Search code examples
google-cloud-dataflowpipelinegcloud

Creating a gcloud command for Dataflow Pipeline job


We recently created a Dataflow Job and Pipeline within the Google Cloud Console. For record-keeping purposes, I want to record the gcloud equivalent commands for both the job and pipeline.
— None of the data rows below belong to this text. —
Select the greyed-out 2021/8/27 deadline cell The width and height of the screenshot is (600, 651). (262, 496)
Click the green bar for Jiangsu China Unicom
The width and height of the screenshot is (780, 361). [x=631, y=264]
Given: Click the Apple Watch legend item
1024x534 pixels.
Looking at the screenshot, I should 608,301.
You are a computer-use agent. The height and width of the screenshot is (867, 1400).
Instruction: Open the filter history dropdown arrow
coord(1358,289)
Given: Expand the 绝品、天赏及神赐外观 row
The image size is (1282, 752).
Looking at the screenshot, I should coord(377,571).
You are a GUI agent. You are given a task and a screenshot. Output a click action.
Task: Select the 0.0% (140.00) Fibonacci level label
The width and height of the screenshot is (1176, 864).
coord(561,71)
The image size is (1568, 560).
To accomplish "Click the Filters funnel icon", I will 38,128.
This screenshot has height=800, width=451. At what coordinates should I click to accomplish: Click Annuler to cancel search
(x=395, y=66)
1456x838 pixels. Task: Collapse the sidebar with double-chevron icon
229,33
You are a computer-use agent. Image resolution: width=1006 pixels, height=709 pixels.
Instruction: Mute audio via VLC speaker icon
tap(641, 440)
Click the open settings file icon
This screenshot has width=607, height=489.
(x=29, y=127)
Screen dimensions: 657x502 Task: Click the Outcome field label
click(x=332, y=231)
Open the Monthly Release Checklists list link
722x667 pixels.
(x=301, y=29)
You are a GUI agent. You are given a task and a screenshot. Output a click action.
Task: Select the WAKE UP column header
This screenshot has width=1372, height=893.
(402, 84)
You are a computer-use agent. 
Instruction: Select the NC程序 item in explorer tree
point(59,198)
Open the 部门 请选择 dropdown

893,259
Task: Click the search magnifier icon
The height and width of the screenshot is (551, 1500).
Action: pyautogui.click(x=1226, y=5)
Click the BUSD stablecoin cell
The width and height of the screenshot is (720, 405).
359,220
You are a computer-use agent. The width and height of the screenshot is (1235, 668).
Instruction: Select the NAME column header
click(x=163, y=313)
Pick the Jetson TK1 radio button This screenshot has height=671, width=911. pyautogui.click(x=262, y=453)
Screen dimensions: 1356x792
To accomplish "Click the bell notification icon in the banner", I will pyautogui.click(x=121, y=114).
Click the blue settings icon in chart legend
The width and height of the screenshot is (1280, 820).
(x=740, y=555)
I managed to determine the gcloud equivalent command for the Dataflow Job, but I am unable to figure out how to create the gcloud equivalent for the Dataflow Pipeline.

Sample Dataflow Job Gcloud command:

gcloud dataflow jobs run sample_dataflow_job --gcs-location gs://dataflow-templates-us-east1/latest/Jdbc_to_BigQuery --region us-east1 --num-workers 2 --staging-location gs://dataflow_single_region_us/writingdirectory --subnetwork https://www.googleapis.com/compute/v1/projects/sample-project/regions/us-east1/subnetworks/project_network --disable-public-ips --parameters connectionURL=jdbc:mysql://psql.gcp.sample.net:6033/sample,driverClassName=com.mysql.cj.jdbc.Driver,query=select * from datab,outputTable=bigquerytable:sample.sample_DataFlow_1,driverJars=gs://dataflow_single_region_us/jdbc_driver,bigQueryLoadingTemporaryDirectory=gs://dataflow_single_region_us/bigqueryloading,username=johnsmith,password=Password1

Any ideas how I can get the gcloud command for the Dataflow Pipeline solution?


Solution

  • I dig a bit on cloud sdk documentation and found that the feature was released a couple of days ago, please check Google Cloud CLI - Release Notes about cloud datapipelines. Still, it's in beta. You can check gcloud beta datapipelines page for additional details.

    As this feature is still in beta it may have limited support. It's not recommended to use this in production environments and it's only for testing at the moment. For now, I think we will have to wait until it's fully released.